There is a rich literature of automated shift-cipher cracking techniques (Ramesh et al., 1993; Forsyth & Safavi-Naini, 1993; Hasinoff, 2003; Knight et al., 2006; Verma et al., 2007; Raju et al., 2010; Knight et al., 2011) many of which achieve excellent results which is what one would expect from hand-crafted algorithms targeting specific ciphers and vocabularies. Work on automated cracking of polyalphabetic ciphers (Carroll & Martin, 1986; Toemeh & Arumugam, 2008; Omran et al., 2011) has seen similar success on small vocabularies.
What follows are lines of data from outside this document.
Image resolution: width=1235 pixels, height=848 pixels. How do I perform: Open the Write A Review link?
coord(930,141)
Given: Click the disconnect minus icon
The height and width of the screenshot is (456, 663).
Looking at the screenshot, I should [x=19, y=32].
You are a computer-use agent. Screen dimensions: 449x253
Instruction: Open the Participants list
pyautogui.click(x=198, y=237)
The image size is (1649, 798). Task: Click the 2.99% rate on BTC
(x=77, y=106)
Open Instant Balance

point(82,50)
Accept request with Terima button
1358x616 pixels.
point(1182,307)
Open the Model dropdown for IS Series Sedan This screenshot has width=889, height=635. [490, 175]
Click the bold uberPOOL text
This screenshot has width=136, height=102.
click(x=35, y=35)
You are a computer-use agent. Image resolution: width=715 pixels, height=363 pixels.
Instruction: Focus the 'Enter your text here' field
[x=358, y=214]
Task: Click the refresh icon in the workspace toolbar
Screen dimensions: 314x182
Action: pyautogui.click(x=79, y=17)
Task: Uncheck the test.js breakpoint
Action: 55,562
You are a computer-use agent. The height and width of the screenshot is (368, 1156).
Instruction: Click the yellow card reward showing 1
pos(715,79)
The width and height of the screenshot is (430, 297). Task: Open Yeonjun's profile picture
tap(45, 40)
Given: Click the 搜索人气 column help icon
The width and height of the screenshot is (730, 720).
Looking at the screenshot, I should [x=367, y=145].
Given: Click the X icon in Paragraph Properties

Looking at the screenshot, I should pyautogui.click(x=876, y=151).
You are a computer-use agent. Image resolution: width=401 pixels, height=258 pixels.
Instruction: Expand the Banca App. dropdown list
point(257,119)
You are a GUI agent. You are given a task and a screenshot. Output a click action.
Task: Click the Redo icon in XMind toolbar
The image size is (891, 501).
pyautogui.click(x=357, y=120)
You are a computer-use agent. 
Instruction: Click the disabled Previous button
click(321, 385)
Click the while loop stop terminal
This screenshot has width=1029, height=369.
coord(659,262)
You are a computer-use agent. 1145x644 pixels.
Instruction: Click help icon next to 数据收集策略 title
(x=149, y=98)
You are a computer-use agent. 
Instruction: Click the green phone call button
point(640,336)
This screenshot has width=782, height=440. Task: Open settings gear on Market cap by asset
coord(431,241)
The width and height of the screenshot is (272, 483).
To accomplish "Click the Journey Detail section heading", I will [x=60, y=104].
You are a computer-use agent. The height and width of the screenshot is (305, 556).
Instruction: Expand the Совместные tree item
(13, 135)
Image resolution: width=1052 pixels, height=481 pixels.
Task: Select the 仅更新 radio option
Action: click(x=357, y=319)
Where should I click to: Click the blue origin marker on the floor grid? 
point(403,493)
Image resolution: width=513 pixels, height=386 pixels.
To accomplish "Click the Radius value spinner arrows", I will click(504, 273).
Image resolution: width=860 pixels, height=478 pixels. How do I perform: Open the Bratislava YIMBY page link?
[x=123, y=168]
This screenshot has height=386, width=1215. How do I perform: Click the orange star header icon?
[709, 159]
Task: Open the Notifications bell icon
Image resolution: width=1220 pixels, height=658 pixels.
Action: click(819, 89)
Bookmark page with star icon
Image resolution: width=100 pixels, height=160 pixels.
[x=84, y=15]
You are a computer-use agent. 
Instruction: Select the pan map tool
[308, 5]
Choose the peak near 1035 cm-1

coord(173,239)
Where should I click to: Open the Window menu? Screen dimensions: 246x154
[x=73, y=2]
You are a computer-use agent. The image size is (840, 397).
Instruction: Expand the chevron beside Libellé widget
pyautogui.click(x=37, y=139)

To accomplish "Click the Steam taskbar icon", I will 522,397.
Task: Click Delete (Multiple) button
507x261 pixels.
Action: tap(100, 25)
It is a difficult matter to compare the results of previous work with our own as their focus ranges from inferring cipher keys (Carroll & Martin, 1986; Ramesh et al., 1993; Omran et al., 2011), to inferring the mappings given limited quantities of ciphertext (determining unicity distance) (Carroll & Martin, 1986; Ramesh et al., 1993; Hasinoff, 2003; Verma et al., 2007), to analyzing the unicity distance required to solve small percentages of the cipher mappings (i.e. 20% in Carroll & Martin (1986)).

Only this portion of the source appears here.